The Hong Kong company’s US$300m 8.375% 3.5-year non-call two senior note priced at 98.89 to yield 8.75%, inside initial guidance of 9% area.
In its previous visit to the US dollar market in August 2020, Li & Fung was rated Baa3/BBB (Moody’s/S&P). Since then, the Covid-19 pandemic, a delisting from the Hong Kong stock exchange and the trade war between China and the US have weighed on the credit and its most recent notes were rated Ba2/BB (Moody’s/S&P).
Moody’s downgraded Li & Fung from Baa3 to Ba1 in September 2022 following the sale of subsidiary LF Logistics to Maersk, and again from Ba1 to Ba2 in 2024 on a slow earnings recovery. S&P likewise downgraded Li & Fung multiple times from BBB in 2021 to BB in April 2024.
Fitch assigned Li & Fung a first-time BB rating in July 2025.
The lower ratings meant Li & Fung had to court a new group of investors, which it did through a non-deal roadshow in June and a deal roadshow the following month. It explained to investors that, rather than being purely negative, the US tariff complications meant many companies were keener than before to use Li & Fung to manage their supply chains and avoid disruption.

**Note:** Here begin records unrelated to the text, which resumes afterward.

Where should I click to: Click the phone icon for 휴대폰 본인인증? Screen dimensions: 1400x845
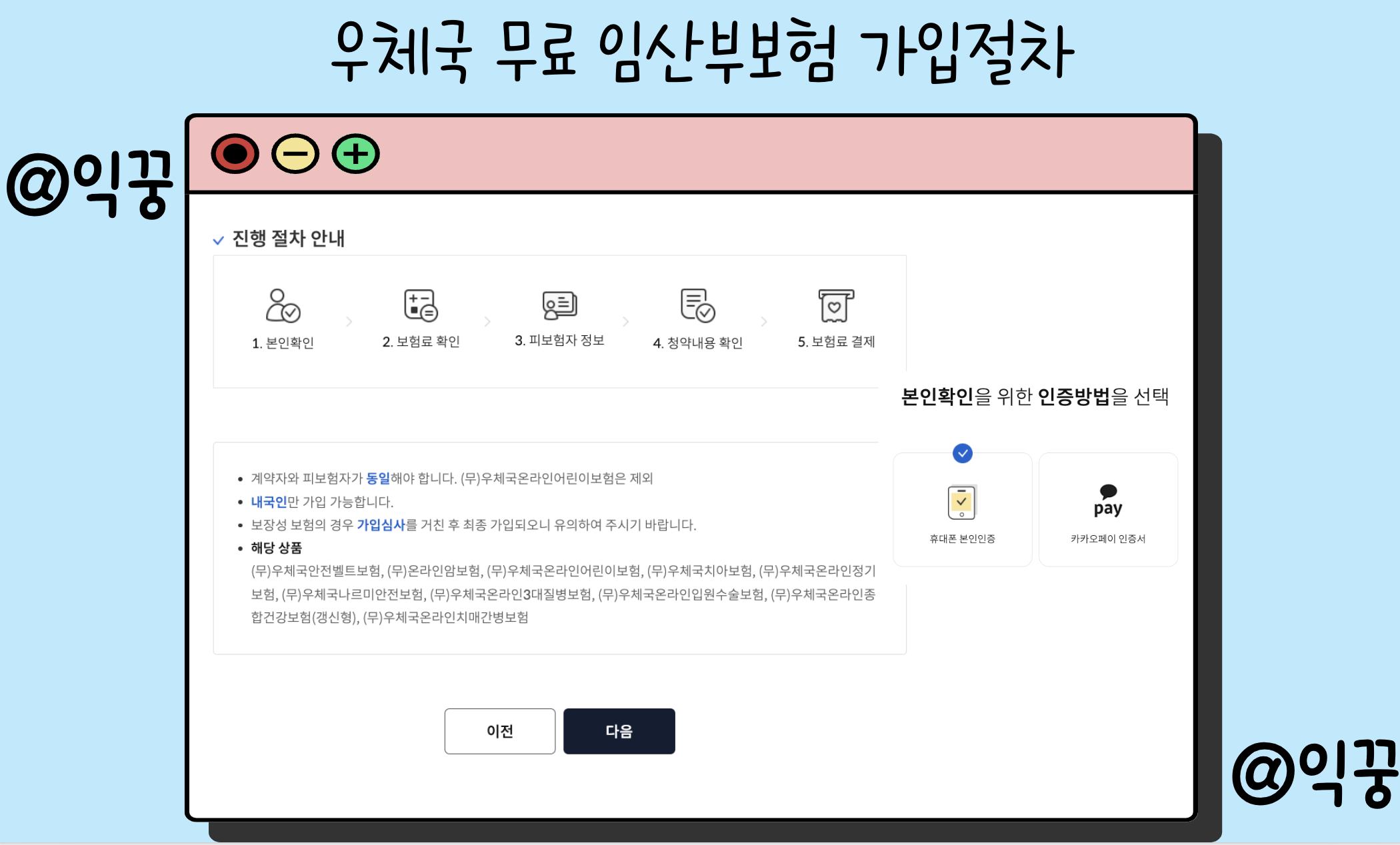coord(961,502)
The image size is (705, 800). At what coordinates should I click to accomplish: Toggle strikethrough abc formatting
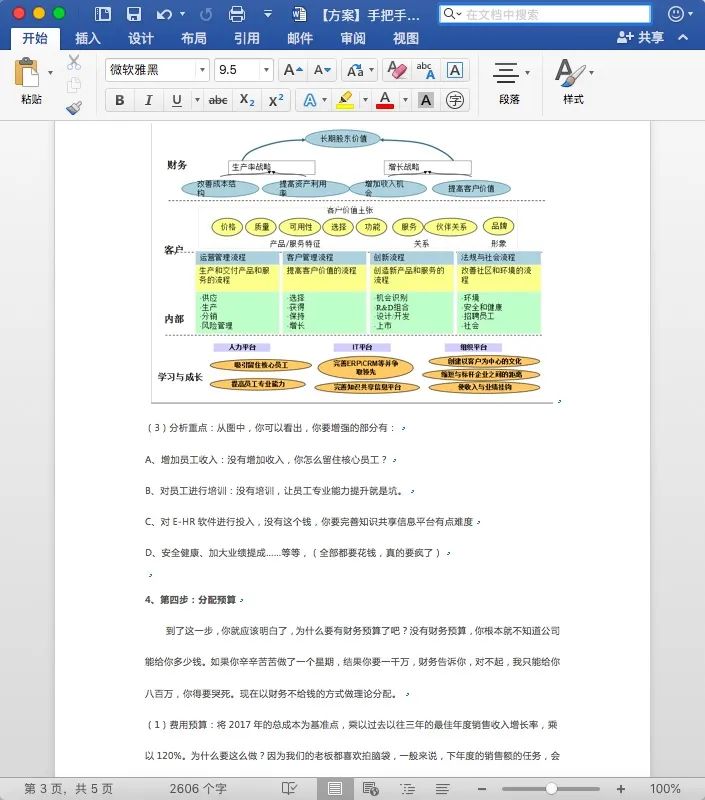tap(218, 100)
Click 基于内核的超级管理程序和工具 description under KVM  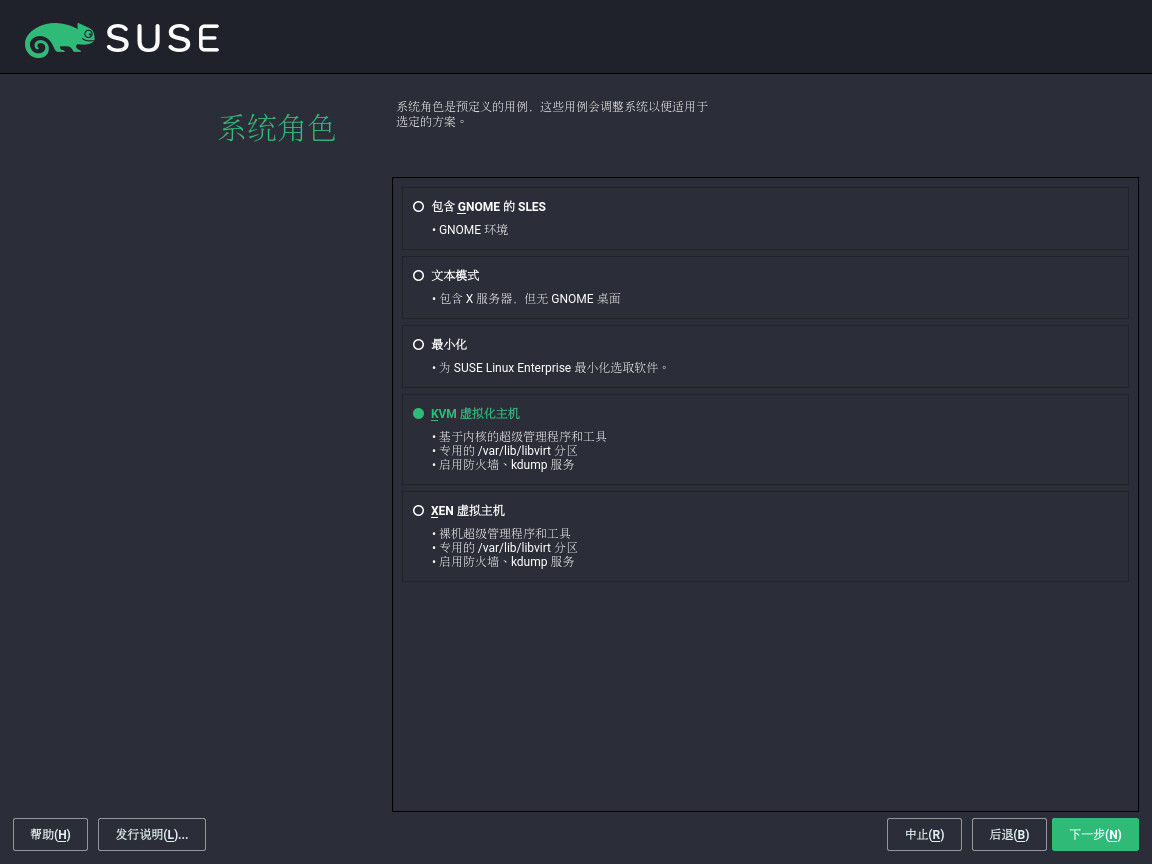(x=522, y=437)
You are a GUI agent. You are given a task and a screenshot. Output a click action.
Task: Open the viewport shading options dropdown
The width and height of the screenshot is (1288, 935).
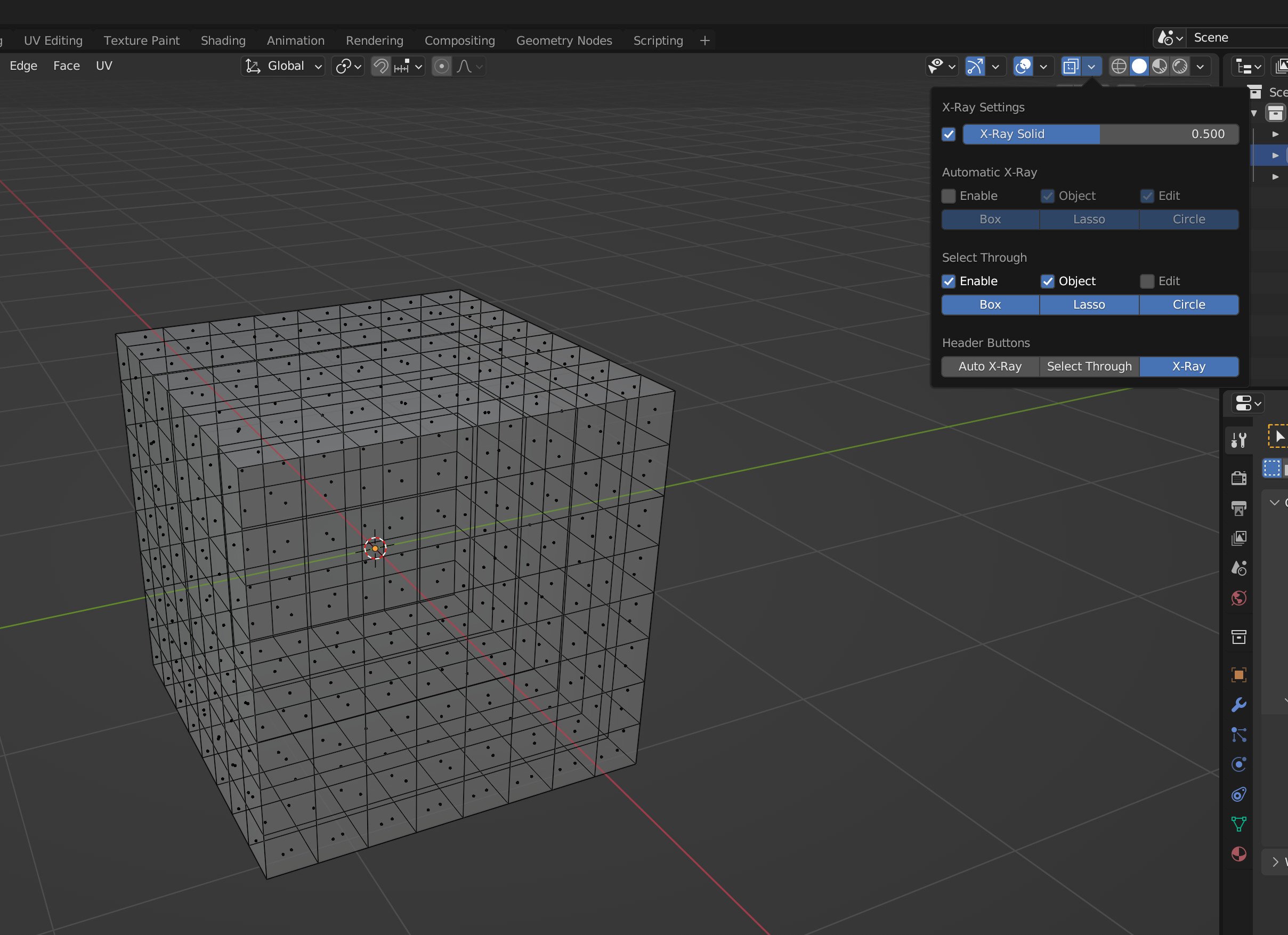click(1200, 67)
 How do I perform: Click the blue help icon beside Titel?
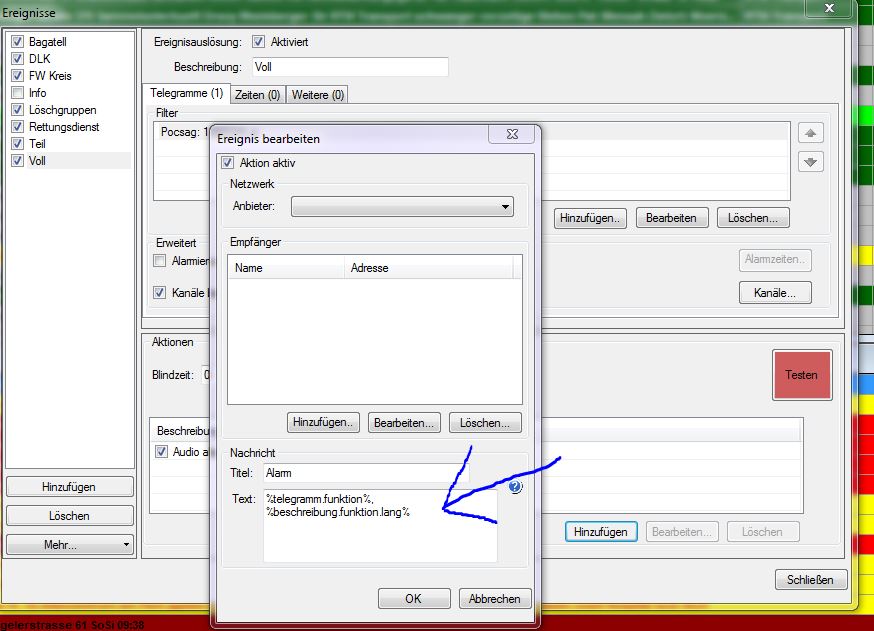pyautogui.click(x=515, y=487)
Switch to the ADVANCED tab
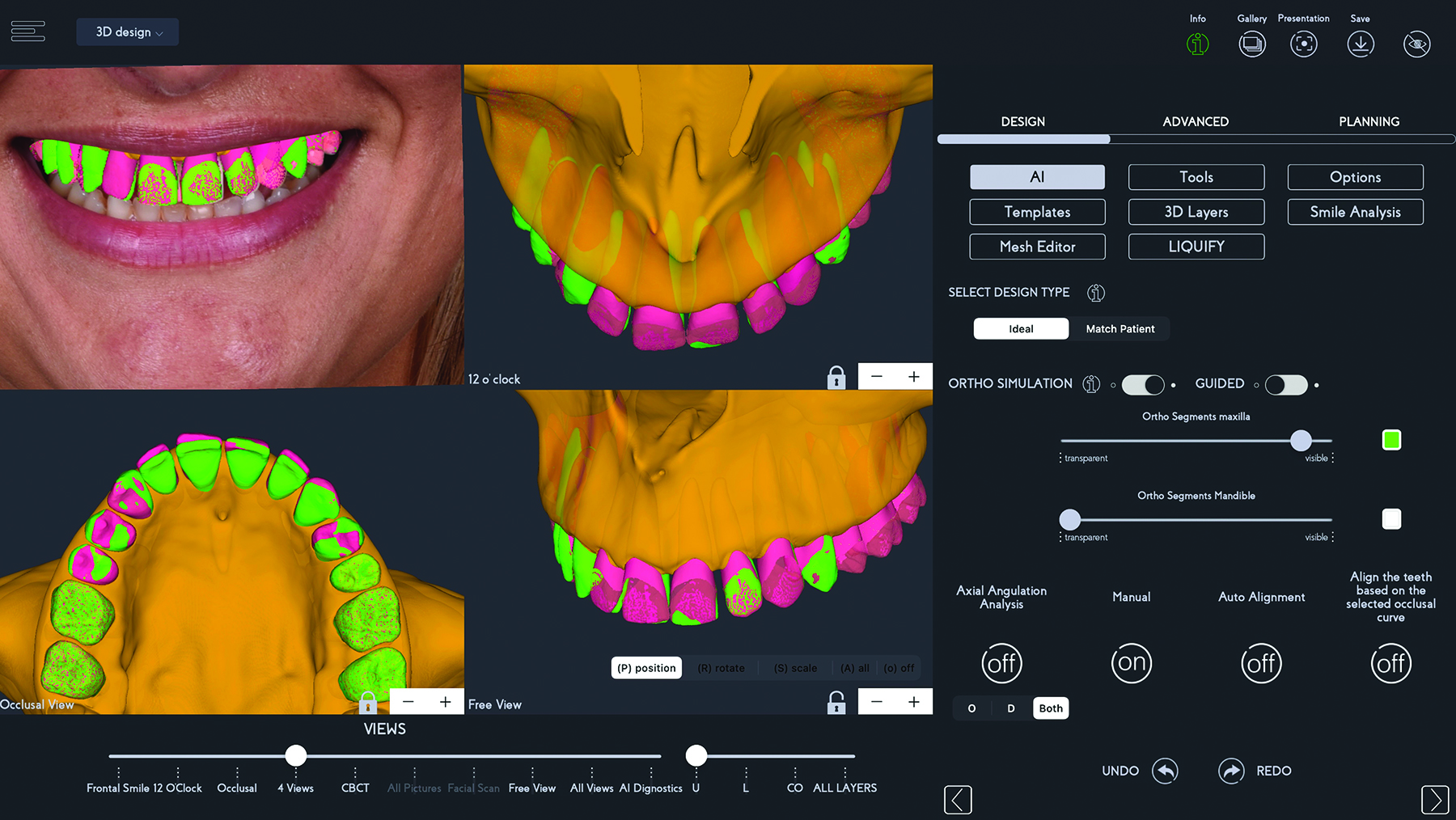This screenshot has width=1456, height=820. tap(1195, 122)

Its outreach paid off, with orders for the capped trade reaching more than US$1bn at final guidance and US$953m at reoffer. While the issuer debated marketing the notes in 144A format, it decided on Reg S only due to the small size.
Investors appreciated the company’s efforts to make the transaction more appealing by choosing to issue under the more investor-friendly New York law and including a solid covenant package. The bonds are guaranteed by subsidiaries Li & Fung (Trading), Product Development Partners and LF Centennial.
In a tender offer alongside the new issue, Li & Fung agreed to purchase for cash US$50m of its US$650m 5.25% subordinated perpetual securities that were callable in November 2025. Investors were offered US$550 per US$1,000 in principal amount of the old fixed-for-life notes, which had been trading at distressed levels due partly to the huge rise in US dollar rates since issue.
The new bonds have traded above par in the secondary market, suggesting that Li & Fung has successfully rebuilt its investor following.
Citigroup, DBS Bank and MUFG were joint global coordinators, as well as lead managers and bookrunners with Goldman Sachs (Asia), Morgan Stanley and Standard Chartered.